-------- SELECTED PASSAGE --------
Robin Van Persie Has Done Arsenal No Favours by Going Public

James DudkoFeatured ColumnistJuly 5, 2012

LONDON, ENGLAND - MARCH 06:  Robin van Persie of Arsenal looks on dejected at the final whistle during the UEFA Champions League Round of 16 second leg match between Arsenal and AC Milan at Emirates Stadium on March 6, 2012 in London, England.  (Photo by Laurence Griffiths/Getty Images)
Laurence Griffiths/Getty Images

Robin van Persie's public declaration of his intention not to sign a new contract has done Arsenal no favours and forces them closer to having to sell the player this summer.

Van Persie's hint that the club does not match his ambition, that wonderful umbrella phrase for all players seeking pastures new, doesn't quite ring true. Arsenal have already signed Lukas Podolski and Olivier Giroud.

That's two international strikers, each costing in excess of £10 million. Does that not qualify as ambition?

It leaves the question of what exactly Van Persie was expecting from Arsenal this summer.
-------- RAW DATA --------
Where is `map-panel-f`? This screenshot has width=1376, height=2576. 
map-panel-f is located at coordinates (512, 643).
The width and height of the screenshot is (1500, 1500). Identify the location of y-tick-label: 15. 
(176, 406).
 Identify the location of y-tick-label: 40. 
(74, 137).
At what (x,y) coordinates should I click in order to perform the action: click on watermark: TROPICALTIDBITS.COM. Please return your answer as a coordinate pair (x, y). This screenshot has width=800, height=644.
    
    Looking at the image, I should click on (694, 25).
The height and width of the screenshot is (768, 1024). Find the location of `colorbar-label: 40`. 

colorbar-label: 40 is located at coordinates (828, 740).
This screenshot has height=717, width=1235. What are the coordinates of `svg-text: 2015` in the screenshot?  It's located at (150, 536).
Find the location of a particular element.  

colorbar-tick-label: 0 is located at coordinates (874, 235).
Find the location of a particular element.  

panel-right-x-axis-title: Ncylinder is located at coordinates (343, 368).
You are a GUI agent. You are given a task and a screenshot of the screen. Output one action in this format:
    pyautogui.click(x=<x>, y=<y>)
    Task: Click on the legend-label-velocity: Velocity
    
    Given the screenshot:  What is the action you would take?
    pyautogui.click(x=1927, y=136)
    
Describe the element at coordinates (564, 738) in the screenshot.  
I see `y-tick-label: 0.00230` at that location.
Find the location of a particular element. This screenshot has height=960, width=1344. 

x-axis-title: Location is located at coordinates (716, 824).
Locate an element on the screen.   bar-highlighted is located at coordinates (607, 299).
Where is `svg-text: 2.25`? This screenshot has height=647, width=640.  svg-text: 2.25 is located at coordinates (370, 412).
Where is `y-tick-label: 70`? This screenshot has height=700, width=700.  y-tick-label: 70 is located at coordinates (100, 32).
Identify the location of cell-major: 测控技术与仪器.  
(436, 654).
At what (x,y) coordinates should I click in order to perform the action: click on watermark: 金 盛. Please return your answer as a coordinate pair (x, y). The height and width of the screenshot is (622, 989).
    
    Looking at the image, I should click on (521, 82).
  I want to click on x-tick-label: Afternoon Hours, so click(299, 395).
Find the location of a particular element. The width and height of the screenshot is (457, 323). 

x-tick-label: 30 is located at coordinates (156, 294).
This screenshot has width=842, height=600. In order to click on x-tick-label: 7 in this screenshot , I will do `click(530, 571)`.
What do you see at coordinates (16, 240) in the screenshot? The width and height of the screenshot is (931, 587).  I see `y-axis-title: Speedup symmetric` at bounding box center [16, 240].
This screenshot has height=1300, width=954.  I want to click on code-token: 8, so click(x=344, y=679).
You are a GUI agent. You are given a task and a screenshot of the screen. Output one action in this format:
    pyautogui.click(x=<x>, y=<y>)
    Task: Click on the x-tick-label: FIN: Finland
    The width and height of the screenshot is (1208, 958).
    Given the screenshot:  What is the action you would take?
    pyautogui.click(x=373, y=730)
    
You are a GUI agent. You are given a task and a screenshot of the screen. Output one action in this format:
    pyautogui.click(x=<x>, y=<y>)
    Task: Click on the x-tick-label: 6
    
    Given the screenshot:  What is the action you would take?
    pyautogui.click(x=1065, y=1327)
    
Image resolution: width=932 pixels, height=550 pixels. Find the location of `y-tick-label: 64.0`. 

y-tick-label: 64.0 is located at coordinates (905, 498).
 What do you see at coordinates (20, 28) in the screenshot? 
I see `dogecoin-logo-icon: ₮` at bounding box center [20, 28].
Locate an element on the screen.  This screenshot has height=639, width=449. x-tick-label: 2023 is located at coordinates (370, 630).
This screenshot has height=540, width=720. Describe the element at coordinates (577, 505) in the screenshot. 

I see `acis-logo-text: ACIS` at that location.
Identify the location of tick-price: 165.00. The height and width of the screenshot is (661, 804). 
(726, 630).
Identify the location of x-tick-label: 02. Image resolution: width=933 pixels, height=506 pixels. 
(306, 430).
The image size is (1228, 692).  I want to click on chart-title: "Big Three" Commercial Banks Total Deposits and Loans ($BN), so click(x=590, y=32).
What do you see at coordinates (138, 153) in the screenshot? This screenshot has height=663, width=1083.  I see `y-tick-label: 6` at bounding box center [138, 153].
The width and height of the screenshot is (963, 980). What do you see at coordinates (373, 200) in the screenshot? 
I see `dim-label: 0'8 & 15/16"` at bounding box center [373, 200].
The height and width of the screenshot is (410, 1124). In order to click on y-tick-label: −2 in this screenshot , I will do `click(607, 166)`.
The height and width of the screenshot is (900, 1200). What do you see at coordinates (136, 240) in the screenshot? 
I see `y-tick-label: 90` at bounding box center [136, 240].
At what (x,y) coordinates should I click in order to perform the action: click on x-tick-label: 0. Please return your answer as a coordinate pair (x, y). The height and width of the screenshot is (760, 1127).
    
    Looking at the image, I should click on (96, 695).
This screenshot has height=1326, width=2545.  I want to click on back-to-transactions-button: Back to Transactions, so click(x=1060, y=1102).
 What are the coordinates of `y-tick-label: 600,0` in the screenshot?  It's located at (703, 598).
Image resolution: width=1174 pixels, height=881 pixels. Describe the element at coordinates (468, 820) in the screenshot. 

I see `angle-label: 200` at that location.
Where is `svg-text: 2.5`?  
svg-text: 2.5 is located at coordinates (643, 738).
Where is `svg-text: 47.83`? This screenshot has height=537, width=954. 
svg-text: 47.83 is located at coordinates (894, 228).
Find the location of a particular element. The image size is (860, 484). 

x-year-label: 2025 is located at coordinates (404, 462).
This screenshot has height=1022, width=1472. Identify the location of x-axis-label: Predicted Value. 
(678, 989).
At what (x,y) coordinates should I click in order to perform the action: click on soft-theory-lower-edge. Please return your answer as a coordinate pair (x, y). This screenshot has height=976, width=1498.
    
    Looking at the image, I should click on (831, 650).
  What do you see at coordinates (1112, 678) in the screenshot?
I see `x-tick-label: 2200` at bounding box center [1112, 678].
--------
** EXERCISE TASKS **
• a. Translate this sentence from the Van Persie column into Spanish: "That's two international strikers, each costing in excess of £10 million."
• b. Transcribe the Van Persie column from "James DudkoFeatured ColumnistJuly" up to and including "qualify as ambition?".

** RESPONSES BY TASK **
• a. Son dos delanteros internacionales, cada uno con un costo superior a los 10 millones de libras.

• b.
James DudkoFeatured ColumnistJuly 5, 2012

LONDON, ENGLAND - MARCH 06:  Robin van Persie of Arsenal looks on dejected at the final whistle during the UEFA Champions League Round of 16 second leg match between Arsenal and AC Milan at Emirates Stadium on March 6, 2012 in London, England.  (Photo by Laurence Griffiths/Getty Images)
Laurence Griffiths/Getty Images

Robin van Persie's public declaration of his intention not to sign a new contract has done Arsenal no favours and forces them closer to having to sell the player this summer.

Van Persie's hint that the club does not match his ambition, that wonderful umbrella phrase for all players seeking pastures new, doesn't quite ring true. Arsenal have already signed Lukas Podolski and Olivier Giroud.

That's two international strikers, each costing in excess of £10 million. Does that not qualify as ambition?